The agency’s 2019 work for Verizon now feels prescient, focused as it was on engineers and emergency responders, the kind of essential workers who keep the nation’s infrastructure running, even during a crisis. But the largest lift for the agency was Verizon’s Oscars campaign, the first in the history of the broadcast to feature Spanish dialogue without subtitles.
An archaic rule in place at TV network ABC originally prevented this from happening. At first negotiations between the agency and network management were tense, but backing from Verizon Chief Marketing Officer Diego Scotti helped cement an agreement. “Diego really believed that we should make a stand for this, and he pushed for it and made it happen,” says Chief Creative Officer and Co-founder Joaquin Molla. “I think his confidence in the idea was the X-factor.”

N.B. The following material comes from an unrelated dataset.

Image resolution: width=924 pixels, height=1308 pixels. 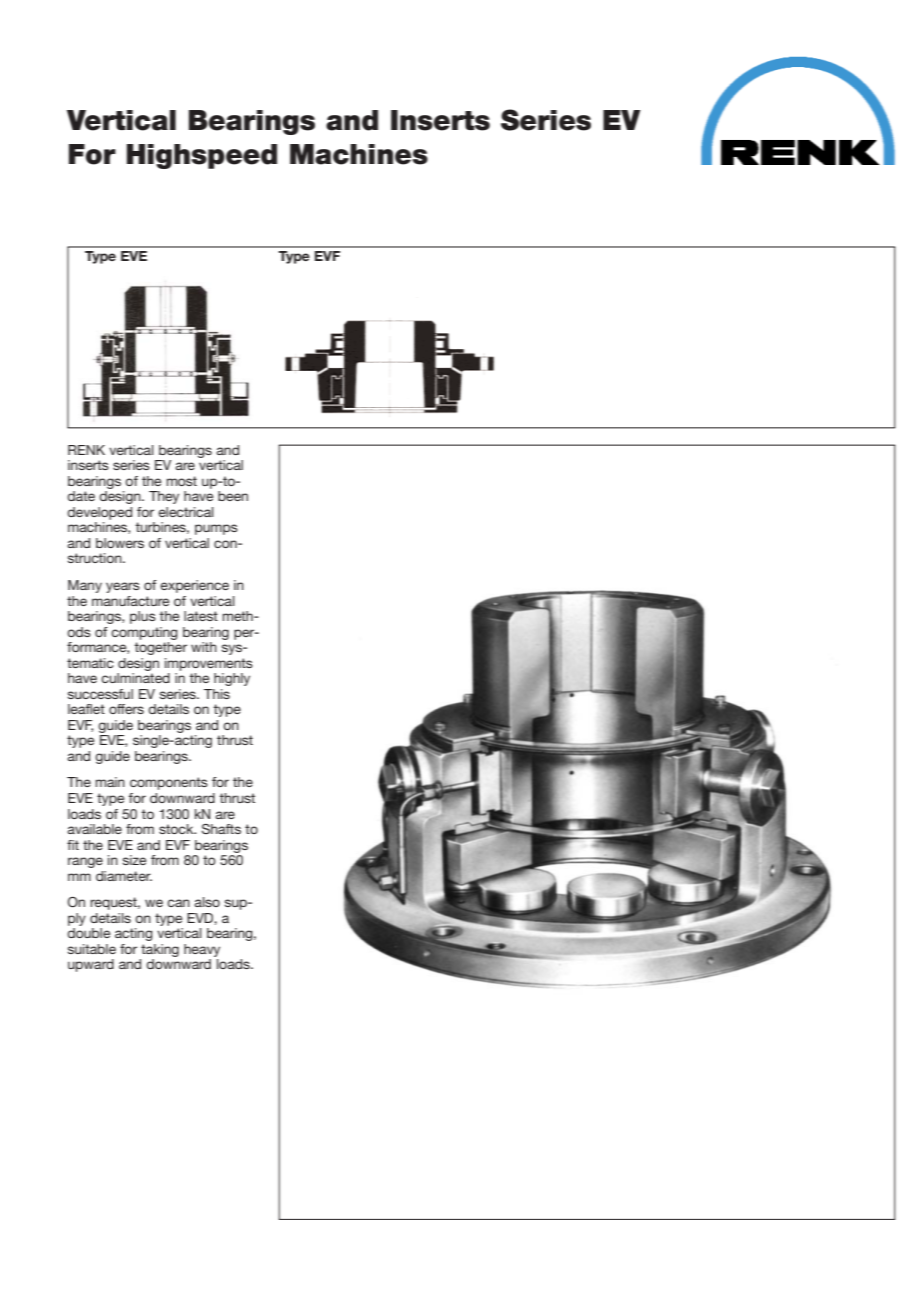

The message viewers got was of Spanish not as a foreign language that needed careful translation but as a natural part of the lives of the people they saw on the screen—and by extension, their own lives. For its part, Verizon saw 4.75 percent growth in the U.S. Hispanic market, and brand recall among millennials in the general market hit 92 percent.
A campaign for California-based Bank of the West helped the regional company stand out among finance behemoths by pointing out the hidden ways banks use their customers’ money. The bank pledged not to invest in fossil fuels or tobacco to draw consumers who don’t want to support those industries.
“Brands that communicate authentically and in a more purpose-driven way really resonate with the world today. Do you want a bank that's investing in Arctic drilling and fracking and all of those things? You may not, and if you don't, we're the bank for you,” The Community President Luis Montero says of the campaign. “And it was a pretty incredible story to see how much money they lost in the short term taking that bet. And then a month in, assets started skyrocketing and different entities were pushing their money over to Bank of the West because they stood for something.” The campaign drew $250 million in large account deposits and lowered the median age of the company’s customers from 42 to 39.
An out-of-home campaign for Hispanic Heritage Month enlisted Latinx artists to use Samsung’s Galaxy Note10+ and S Pen to create digital illustrations that racked up 20 million impressions in Times Square, Penn Plaza and the World Trade Center.
Last year also saw a high-level hiring spree at The Community, which now boasts a new managing director in New York, an executive creative director in San Francisco and a new head of people. A full 20 percent of the agency’s staff was promoted last year.
“The word ‘multicultural’ has become a bit like the word ‘millennial’ was a couple years ago,” Montero says. “It’s now what everybody wants.”